Would you please repeat the data that follows, exactly as it reads?
===
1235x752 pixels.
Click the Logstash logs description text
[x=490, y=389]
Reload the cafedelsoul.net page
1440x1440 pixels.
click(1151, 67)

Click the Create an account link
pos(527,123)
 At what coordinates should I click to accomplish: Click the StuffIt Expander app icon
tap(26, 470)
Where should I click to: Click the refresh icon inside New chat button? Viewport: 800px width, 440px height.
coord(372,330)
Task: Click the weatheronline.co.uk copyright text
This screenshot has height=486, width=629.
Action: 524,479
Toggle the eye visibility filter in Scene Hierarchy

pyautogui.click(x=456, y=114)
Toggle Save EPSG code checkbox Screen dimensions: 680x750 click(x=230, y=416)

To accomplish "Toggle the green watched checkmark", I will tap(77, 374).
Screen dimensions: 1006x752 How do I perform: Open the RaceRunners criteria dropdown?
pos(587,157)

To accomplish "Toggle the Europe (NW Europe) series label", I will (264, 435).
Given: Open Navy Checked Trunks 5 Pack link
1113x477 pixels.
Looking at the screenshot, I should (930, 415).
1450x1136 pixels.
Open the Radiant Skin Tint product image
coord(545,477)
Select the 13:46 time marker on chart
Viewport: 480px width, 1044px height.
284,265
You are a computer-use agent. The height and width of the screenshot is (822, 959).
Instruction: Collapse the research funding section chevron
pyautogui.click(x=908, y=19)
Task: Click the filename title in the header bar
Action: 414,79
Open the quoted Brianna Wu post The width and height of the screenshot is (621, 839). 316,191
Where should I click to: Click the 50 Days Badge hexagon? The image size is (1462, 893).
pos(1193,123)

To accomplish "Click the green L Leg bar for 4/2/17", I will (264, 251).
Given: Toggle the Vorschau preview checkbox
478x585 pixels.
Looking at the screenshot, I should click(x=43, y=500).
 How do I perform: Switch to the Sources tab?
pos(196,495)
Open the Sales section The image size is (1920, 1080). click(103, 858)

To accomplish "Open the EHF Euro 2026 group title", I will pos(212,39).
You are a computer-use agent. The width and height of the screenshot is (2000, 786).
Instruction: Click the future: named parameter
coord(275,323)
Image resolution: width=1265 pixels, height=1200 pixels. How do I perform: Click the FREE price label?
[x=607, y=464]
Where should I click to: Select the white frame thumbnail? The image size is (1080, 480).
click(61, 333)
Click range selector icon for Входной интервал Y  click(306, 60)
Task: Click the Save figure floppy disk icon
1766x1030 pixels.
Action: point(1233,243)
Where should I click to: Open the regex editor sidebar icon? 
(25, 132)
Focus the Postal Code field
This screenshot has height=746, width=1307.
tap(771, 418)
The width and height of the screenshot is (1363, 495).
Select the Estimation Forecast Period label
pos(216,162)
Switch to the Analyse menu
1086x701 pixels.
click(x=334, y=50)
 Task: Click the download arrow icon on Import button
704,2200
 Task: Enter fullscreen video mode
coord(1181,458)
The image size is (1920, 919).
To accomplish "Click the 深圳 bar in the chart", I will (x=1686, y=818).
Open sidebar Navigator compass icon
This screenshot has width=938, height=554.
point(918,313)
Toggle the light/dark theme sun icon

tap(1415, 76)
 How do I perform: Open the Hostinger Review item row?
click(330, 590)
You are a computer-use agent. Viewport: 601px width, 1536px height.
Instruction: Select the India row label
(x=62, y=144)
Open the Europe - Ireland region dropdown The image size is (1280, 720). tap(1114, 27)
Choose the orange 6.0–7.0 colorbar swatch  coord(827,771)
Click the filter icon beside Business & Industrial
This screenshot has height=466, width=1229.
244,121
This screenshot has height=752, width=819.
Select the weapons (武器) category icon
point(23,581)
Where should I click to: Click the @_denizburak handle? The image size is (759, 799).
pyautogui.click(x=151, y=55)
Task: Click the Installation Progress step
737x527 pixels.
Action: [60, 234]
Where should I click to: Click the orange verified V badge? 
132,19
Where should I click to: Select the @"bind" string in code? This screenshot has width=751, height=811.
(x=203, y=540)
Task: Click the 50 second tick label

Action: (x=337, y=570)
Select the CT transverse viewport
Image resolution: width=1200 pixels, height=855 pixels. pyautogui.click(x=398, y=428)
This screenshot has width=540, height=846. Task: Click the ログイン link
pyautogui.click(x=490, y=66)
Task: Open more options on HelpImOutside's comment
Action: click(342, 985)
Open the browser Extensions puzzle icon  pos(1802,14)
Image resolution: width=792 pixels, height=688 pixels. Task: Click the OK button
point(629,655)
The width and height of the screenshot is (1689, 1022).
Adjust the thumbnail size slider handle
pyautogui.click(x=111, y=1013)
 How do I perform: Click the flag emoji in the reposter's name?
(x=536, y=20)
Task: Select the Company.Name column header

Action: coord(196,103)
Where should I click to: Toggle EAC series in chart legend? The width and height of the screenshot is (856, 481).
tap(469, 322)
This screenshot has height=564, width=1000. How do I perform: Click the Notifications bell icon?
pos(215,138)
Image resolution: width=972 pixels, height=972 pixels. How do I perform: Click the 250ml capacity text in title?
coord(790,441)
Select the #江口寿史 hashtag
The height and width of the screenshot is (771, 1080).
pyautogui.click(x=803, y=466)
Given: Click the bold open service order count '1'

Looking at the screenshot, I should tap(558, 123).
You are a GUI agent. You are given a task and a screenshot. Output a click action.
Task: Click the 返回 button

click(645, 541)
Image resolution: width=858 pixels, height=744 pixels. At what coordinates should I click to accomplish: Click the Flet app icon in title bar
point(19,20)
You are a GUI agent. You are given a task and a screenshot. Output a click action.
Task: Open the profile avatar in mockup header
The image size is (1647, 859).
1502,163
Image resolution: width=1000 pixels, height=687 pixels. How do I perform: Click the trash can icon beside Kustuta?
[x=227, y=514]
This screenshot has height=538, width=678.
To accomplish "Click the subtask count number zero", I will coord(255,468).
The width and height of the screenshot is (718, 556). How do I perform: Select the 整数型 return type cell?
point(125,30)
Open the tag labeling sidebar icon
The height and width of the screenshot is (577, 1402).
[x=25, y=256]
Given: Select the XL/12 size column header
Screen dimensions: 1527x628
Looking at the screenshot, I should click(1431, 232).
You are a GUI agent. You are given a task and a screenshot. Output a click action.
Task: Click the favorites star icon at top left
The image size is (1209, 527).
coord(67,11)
===
SOLUTION TO THE PROBLEM:
1235x752 pixels.
Click the Logstash logs description text
[x=490, y=389]
Reload the cafedelsoul.net page
1440x1440 pixels.
click(1151, 67)

Click the Create an account link
pos(527,123)
 At what coordinates should I click to accomplish: Click the StuffIt Expander app icon
tap(26, 470)
Where should I click to: Click the refresh icon inside New chat button? Viewport: 800px width, 440px height.
coord(372,330)
Task: Click the weatheronline.co.uk copyright text
This screenshot has height=486, width=629.
Action: 524,479
Toggle the eye visibility filter in Scene Hierarchy

pyautogui.click(x=456, y=114)
Toggle Save EPSG code checkbox Screen dimensions: 680x750 click(x=230, y=416)

To accomplish "Toggle the green watched checkmark", I will tap(77, 374).
Screen dimensions: 1006x752 How do I perform: Open the RaceRunners criteria dropdown?
pos(587,157)

To accomplish "Toggle the Europe (NW Europe) series label", I will (264, 435).
Given: Open Navy Checked Trunks 5 Pack link
1113x477 pixels.
Looking at the screenshot, I should (930, 415).
1450x1136 pixels.
Open the Radiant Skin Tint product image
coord(545,477)
Select the 13:46 time marker on chart
Viewport: 480px width, 1044px height.
284,265
You are a computer-use agent. The height and width of the screenshot is (822, 959).
Instruction: Collapse the research funding section chevron
pyautogui.click(x=908, y=19)
Task: Click the filename title in the header bar
Action: 414,79
Open the quoted Brianna Wu post The width and height of the screenshot is (621, 839). 316,191
Where should I click to: Click the 50 Days Badge hexagon? The image size is (1462, 893).
pos(1193,123)

To accomplish "Click the green L Leg bar for 4/2/17", I will (264, 251).
Given: Toggle the Vorschau preview checkbox
478x585 pixels.
Looking at the screenshot, I should click(x=43, y=500).
 How do I perform: Switch to the Sources tab?
pos(196,495)
Open the Sales section The image size is (1920, 1080). click(103, 858)

To accomplish "Open the EHF Euro 2026 group title", I will pos(212,39).
You are a computer-use agent. The width and height of the screenshot is (2000, 786).
Instruction: Click the future: named parameter
coord(275,323)
Image resolution: width=1265 pixels, height=1200 pixels. How do I perform: Click the FREE price label?
[x=607, y=464]
Where should I click to: Select the white frame thumbnail? The image size is (1080, 480).
click(61, 333)
Click range selector icon for Входной интервал Y  click(306, 60)
Task: Click the Save figure floppy disk icon
1766x1030 pixels.
Action: point(1233,243)
Where should I click to: Open the regex editor sidebar icon? 
(25, 132)
Focus the Postal Code field
This screenshot has height=746, width=1307.
tap(771, 418)
The width and height of the screenshot is (1363, 495).
Select the Estimation Forecast Period label
pos(216,162)
Switch to the Analyse menu
1086x701 pixels.
click(x=334, y=50)
 Task: Click the download arrow icon on Import button
704,2200
 Task: Enter fullscreen video mode
coord(1181,458)
The image size is (1920, 919).
To accomplish "Click the 深圳 bar in the chart", I will (x=1686, y=818).
Open sidebar Navigator compass icon
This screenshot has width=938, height=554.
point(918,313)
Toggle the light/dark theme sun icon

tap(1415, 76)
 How do I perform: Open the Hostinger Review item row?
click(330, 590)
You are a computer-use agent. Viewport: 601px width, 1536px height.
Instruction: Select the India row label
(x=62, y=144)
Open the Europe - Ireland region dropdown The image size is (1280, 720). tap(1114, 27)
Choose the orange 6.0–7.0 colorbar swatch  coord(827,771)
Click the filter icon beside Business & Industrial
This screenshot has height=466, width=1229.
244,121
This screenshot has height=752, width=819.
Select the weapons (武器) category icon
point(23,581)
Where should I click to: Click the @_denizburak handle? The image size is (759, 799).
pyautogui.click(x=151, y=55)
Task: Click the Installation Progress step
737x527 pixels.
Action: [60, 234]
Where should I click to: Click the orange verified V badge? 
132,19
Where should I click to: Select the @"bind" string in code? This screenshot has width=751, height=811.
(x=203, y=540)
Task: Click the 50 second tick label

Action: (x=337, y=570)
Select the CT transverse viewport
Image resolution: width=1200 pixels, height=855 pixels. pyautogui.click(x=398, y=428)
This screenshot has width=540, height=846. Task: Click the ログイン link
pyautogui.click(x=490, y=66)
Task: Open more options on HelpImOutside's comment
Action: click(342, 985)
Open the browser Extensions puzzle icon  pos(1802,14)
Image resolution: width=792 pixels, height=688 pixels. Task: Click the OK button
point(629,655)
The width and height of the screenshot is (1689, 1022).
Adjust the thumbnail size slider handle
pyautogui.click(x=111, y=1013)
 How do I perform: Click the flag emoji in the reposter's name?
(x=536, y=20)
Task: Select the Company.Name column header

Action: coord(196,103)
Where should I click to: Toggle EAC series in chart legend? The width and height of the screenshot is (856, 481).
tap(469, 322)
This screenshot has height=564, width=1000. How do I perform: Click the Notifications bell icon?
pos(215,138)
Image resolution: width=972 pixels, height=972 pixels. How do I perform: Click the 250ml capacity text in title?
coord(790,441)
Select the #江口寿史 hashtag
The height and width of the screenshot is (771, 1080).
pyautogui.click(x=803, y=466)
Given: Click the bold open service order count '1'

Looking at the screenshot, I should tap(558, 123).
You are a GUI agent. You are given a task and a screenshot. Output a click action.
Task: Click the 返回 button

click(645, 541)
Image resolution: width=858 pixels, height=744 pixels. At what coordinates should I click to accomplish: Click the Flet app icon in title bar
point(19,20)
You are a GUI agent. You are given a task and a screenshot. Output a click action.
Task: Open the profile avatar in mockup header
The image size is (1647, 859).
1502,163
Image resolution: width=1000 pixels, height=687 pixels. How do I perform: Click the trash can icon beside Kustuta?
[x=227, y=514]
This screenshot has height=538, width=678.
To accomplish "Click the subtask count number zero", I will coord(255,468).
The width and height of the screenshot is (718, 556). How do I perform: Select the 整数型 return type cell?
point(125,30)
Open the tag labeling sidebar icon
The height and width of the screenshot is (577, 1402).
[x=25, y=256]
Given: Select the XL/12 size column header
Screen dimensions: 1527x628
Looking at the screenshot, I should click(1431, 232).
You are a GUI agent. You are given a task and a screenshot. Output a click action.
Task: Click the favorites star icon at top left
The image size is (1209, 527).
coord(67,11)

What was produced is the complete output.